Alors que le marché spéculait sur l'impact du ralentissement économique sur la consommation d'or noir, le rapport hebdomadaire du DoE a montré des nouveaux signes d'essoufflement de la demande.
Certes, selon le DoE, les réserves de brut des Etats-Unis ont fondu de 1,6 million de barils la semaine dernière, soit plus que prévu.
Mais dans le même temps, les stocks d'essence, particulièrement observés pendant la période des déplacements estivaux en voiture, se sont étoffés de 2,9 millions de barils, une progression bien plus importante que celle attendue par les analystes, de seulement 200'000 barils.
La consommation d'essence a reculé de 2,4% comparé à l'année dernière.
"Sans surprise, on voit l'impact de la baisse de la demande", sous l'effet des prix élevés à la pompe, a expliqué Antoine Halff, de Newedge group.

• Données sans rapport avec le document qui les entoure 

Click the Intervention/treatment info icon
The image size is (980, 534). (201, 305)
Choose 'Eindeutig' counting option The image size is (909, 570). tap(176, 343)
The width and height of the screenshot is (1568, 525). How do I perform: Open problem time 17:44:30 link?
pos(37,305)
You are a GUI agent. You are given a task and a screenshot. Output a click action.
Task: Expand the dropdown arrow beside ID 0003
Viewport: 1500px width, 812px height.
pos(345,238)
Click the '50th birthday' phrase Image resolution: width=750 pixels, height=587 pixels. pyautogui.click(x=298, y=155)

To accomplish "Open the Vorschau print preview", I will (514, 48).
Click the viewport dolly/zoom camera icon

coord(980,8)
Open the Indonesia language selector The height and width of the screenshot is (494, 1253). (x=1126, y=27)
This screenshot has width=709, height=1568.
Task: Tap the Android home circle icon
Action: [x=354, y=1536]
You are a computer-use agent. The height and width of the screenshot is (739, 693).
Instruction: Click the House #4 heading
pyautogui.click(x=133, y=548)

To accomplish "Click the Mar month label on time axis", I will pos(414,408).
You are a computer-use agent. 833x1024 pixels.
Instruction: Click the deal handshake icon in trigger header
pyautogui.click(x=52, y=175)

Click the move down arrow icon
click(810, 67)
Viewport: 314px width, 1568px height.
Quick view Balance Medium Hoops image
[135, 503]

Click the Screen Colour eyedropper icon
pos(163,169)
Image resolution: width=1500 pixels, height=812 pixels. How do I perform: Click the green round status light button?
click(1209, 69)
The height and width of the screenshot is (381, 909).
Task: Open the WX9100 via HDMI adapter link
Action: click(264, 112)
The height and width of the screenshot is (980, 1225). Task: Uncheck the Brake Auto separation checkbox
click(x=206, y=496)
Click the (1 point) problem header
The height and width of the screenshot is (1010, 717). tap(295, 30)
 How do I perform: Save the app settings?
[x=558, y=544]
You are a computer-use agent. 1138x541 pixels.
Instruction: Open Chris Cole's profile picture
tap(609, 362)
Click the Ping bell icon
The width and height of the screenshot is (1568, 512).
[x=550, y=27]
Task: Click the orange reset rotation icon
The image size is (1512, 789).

"Les raffineurs réduisent leurs activités et diminuent leurs importations face aux prix très élevés, la demande est affectée par les prix et le ralentissement économique, donc la correction continue, c'est le début d'un renversement qui va se prolonger", a ajouté l'analyste, qui pronostique un plongeon jusqu'à 100 dollars, "sauf surprise géopolitique".
Côté offre, les craintes suscitées par le passage de l'ouragan Dolly dans le Golfe du Mexique, qui concentre le quart des installations pétrolières américaines, se sont apaisées.
Dolly s'est cantonnée à l'ouest du Golfe, épargnant les plateformes offshore, avant de toucher les terres au niveau de la frontière américano-mexicaine.
"L'ouragan ne va probablement pas provoquer assez de précipitations dans la région de Houston (au Texas) pour menacer les activités des raffineries, mais la situation devra être suivie avec attention lors des prochains jours", a estimé Mike Fitzpatrick, de MF Global.
"Il n'y a pas de destruction d'offre en ce moment, et il y a eu une série de bonnes nouvelles qui ont permis aux cours de se replier", a jugé de son côté Fadel Gheit, d'Oppenheimer.
Et l'analyste de citer, outre le recul de la demande, un certain apaisement des tensions sur le dossier nucléaire iranien et le regain de vigueur du dollar, qui s'échangeait autour de 1,57 dollar pour un euro mercredi.